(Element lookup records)
begin

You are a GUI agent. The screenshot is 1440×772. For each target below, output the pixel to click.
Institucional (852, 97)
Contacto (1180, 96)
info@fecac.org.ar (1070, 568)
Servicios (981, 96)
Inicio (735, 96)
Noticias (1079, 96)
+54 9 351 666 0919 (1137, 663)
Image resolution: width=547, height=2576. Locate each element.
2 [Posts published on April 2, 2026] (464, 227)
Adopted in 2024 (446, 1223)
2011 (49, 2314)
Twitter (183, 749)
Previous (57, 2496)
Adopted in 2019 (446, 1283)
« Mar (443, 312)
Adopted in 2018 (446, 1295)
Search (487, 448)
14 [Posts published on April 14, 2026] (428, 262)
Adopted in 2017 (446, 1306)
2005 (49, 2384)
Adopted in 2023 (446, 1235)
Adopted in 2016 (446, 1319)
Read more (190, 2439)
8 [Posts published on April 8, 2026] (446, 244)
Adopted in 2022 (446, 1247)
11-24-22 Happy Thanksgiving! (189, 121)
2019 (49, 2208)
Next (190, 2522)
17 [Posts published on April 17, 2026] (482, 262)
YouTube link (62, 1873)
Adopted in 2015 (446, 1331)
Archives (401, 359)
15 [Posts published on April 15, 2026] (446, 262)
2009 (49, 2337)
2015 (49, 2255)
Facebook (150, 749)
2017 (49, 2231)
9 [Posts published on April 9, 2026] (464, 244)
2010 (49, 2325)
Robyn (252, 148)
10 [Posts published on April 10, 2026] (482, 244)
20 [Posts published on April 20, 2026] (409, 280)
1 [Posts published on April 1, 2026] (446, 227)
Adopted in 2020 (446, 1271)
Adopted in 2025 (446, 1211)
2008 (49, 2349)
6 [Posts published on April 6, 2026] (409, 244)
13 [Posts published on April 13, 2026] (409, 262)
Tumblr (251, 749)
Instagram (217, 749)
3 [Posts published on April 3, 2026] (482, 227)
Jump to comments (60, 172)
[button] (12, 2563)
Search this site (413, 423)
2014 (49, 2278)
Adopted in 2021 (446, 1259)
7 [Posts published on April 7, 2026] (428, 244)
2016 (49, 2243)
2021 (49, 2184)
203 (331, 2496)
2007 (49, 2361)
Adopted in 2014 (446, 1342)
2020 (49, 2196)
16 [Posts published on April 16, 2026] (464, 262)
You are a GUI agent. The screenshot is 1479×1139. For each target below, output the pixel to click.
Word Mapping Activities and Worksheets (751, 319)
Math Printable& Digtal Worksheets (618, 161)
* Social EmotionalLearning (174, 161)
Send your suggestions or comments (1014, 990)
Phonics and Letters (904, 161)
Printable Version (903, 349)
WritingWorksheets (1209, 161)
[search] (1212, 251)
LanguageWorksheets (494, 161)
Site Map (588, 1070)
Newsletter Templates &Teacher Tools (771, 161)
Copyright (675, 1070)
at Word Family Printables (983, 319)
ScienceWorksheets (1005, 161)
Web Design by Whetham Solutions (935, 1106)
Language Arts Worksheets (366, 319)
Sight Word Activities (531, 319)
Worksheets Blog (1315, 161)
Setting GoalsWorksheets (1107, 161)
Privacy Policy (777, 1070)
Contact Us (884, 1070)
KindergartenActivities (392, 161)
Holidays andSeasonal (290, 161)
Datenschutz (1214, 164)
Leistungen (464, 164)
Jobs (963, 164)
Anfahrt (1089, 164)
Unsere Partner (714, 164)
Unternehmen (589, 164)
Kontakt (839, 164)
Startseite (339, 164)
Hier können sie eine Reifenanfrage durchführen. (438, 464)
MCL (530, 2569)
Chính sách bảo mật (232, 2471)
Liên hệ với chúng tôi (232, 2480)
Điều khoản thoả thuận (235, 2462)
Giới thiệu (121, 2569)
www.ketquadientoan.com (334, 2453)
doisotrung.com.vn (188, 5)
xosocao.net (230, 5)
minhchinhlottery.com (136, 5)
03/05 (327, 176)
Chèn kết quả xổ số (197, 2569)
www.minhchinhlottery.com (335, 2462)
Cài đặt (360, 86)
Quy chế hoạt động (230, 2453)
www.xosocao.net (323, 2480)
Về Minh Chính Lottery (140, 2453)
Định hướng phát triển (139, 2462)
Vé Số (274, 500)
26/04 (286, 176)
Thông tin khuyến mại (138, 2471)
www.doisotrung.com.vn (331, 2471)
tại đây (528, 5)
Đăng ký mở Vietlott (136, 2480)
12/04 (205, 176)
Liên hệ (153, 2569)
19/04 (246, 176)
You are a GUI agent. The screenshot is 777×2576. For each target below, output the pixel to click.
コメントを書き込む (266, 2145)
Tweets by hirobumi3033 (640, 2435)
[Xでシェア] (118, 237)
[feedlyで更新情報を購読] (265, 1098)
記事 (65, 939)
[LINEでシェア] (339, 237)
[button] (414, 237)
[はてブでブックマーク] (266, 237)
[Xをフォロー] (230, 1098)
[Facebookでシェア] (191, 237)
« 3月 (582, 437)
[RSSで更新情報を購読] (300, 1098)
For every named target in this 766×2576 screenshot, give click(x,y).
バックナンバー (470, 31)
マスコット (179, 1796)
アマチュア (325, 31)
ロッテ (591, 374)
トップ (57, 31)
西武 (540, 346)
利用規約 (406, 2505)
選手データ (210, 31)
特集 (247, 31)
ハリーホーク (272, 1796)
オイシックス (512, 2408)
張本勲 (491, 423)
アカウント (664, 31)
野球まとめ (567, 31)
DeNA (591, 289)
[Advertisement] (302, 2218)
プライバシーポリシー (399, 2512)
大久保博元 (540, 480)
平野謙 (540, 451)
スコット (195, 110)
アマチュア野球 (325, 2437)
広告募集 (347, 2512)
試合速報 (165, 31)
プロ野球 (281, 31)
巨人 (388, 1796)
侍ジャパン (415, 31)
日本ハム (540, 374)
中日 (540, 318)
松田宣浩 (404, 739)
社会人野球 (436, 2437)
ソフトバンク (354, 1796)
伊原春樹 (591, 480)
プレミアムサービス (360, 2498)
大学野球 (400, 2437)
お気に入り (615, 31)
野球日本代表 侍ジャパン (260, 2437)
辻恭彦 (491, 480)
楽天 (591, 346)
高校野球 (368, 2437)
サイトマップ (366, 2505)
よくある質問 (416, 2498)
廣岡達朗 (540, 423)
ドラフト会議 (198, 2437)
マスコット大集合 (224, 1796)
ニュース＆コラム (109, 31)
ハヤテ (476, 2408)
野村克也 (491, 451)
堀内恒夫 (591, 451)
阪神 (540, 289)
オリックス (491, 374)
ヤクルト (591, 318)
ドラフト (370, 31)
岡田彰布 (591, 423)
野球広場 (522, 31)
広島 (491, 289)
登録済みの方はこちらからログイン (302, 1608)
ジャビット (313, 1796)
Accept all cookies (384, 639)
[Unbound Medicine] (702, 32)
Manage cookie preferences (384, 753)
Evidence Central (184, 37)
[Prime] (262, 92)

end

**Brief**
Locate each line in the listing above that contains the string "minhchinhlottery" and copy those lines.

**Output**
minhchinhlottery.com (136, 5)
www.minhchinhlottery.com (335, 2462)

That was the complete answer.